**PROBLEM REQUIREMENTS:**
Summarize the contouring tips post below in two sentences.

**EXCERPT TO READ:**
= Beginning of Section =
Tips for a Better Contour (2)

The trend of 2019 seems to be straying from sculpting, but I’m here to show you how to do it regardless of era, and do it well. The original post I planned became too long, so I decided to cut it into smaller posts so that it’s easier to understand.

2. Go Higher and the Right Brush

I’m not one of those girls who obsess daily over how high they can make their cheekbones or how small and cute their noses can get with makeup. I tried the style in 2011, and suffice to say I wasn’t impressed. It probably had to do with the fact that I was using red-toned contour powders on my neutral to warm skin, but I digress.  I have only recently perfected my nose and cheek contour, so this is probably the best advice I can give.

No one has the same contour.

Like RiRi has said, you have to contour for your face shape, and not what others tell you. And I have found that when I contour, starting slightly higher than where you think you want the shadow to be just makes my nose and cheekbones that much more sculpted (or ‘snatched’).
= End of Section =
**AVAILABLE DATA:**
= Beginning of Section =
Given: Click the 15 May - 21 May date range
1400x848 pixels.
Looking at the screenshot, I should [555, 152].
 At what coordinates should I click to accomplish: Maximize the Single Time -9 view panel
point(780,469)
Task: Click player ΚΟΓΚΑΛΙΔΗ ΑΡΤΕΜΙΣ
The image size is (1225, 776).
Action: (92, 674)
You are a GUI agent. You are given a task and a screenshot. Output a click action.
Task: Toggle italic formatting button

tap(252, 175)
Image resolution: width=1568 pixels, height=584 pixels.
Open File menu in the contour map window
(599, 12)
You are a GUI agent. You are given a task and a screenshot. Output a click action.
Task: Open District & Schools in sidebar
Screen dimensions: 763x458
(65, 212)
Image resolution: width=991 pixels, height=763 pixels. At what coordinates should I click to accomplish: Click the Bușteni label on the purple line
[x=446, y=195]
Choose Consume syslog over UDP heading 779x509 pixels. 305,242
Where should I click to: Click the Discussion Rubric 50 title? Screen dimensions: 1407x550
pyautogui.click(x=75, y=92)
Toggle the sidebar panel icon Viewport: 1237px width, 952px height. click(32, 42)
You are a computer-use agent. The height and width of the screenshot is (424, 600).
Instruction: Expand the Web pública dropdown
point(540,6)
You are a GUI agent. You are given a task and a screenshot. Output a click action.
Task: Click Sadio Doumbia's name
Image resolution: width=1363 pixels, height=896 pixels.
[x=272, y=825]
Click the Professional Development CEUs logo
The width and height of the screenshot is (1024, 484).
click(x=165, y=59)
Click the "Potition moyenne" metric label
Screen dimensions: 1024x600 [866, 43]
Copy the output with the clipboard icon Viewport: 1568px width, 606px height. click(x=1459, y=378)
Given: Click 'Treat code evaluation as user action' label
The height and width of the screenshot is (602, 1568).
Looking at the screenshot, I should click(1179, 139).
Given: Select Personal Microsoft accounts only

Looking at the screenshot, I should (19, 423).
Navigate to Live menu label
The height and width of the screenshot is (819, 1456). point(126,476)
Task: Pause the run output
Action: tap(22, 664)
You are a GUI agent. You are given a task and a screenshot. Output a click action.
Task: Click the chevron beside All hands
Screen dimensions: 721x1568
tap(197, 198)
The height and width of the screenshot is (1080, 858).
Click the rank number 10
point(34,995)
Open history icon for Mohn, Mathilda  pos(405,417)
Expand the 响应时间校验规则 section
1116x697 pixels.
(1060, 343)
= End of Section =
**OUTPUT BELOW:**
Although the 2019 trend seems to be moving away from sculpting, the writer sets out to show how to contour well, splitting the advice into shorter posts and recalling an unimpressive 2011 attempt likely caused by red-toned powders on neutral to warm skin. The second tip holds that no two people share the same contour, so each person should contour for their own face shape, and starting slightly higher than where the shadow seems to belong makes the nose and cheekbones look more sculpted.